Actors vs. components

It may help to know that everything that moves in the world, moves via components. When actors are moved via SetActorLocation, AddActorWorldOffset, etc what is actually moved is their root component. Since components can be attached to each other, actors can be attached to components too which refers to attaching an actor’s root component to another component (owned by another actor).

The function SetChildActorClass is function for a specific type of component: a ChildActorComponent. What this component does is it spawns an actor of that class at game start and attaches it to itself. So actors can be attached to components but this is not the general use. The ChildActorComponent, when created in the blueprint editor and after setting the ChildActorClass, displays a preview of that actor. So that may help you in case you want to edit blueprints in which you have actors as children. I’m not sure how this works with multiple levels though (having a child actor that has child actors).

For your procedural generation task, I would use components for your blocks, but it also depends on the complexity of the behavior of the blocks. If you want your blocks to be heavily customizable in blueprint, then making them an actor might be a better option. But for now I’m just assuming you have blocks that just need to be rendered and have collision. In that case, use static meshes components or instanced static meshes components. Instanced static mesh components allow you to choose a mesh (a block in your case), a material and then very efficiently place multiple copies of those in your world. Instanced static mesh components are the way to go if your blocks have the same shape and material (or a small number of options). You can call AddInstance to specify a position where another one of the meshes should be shown.
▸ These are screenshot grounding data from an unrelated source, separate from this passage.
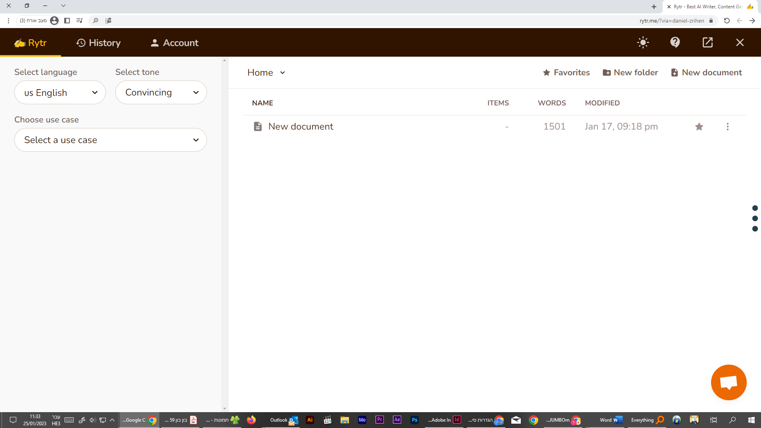Toggle favorite star on New document row
Screen dimensions: 761x428
699,126
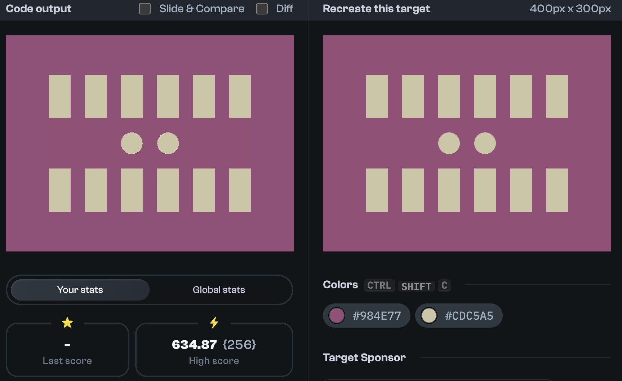Click the Target Sponsor section header
Image resolution: width=622 pixels, height=381 pixels.
364,357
For previewing generated stuff inside the editor, override the OnConstruction function (but don’t forget to call Super::OnConstruction):



	virtual void OnConstruction(const FTransform & Transform) override;


OnConstruction runs in the editor when your actor is placed, dragged, or detects a change in setting. If you place level generation logic in there (for example adding instances to your instanced static mesh component) they will show in your editor viewport.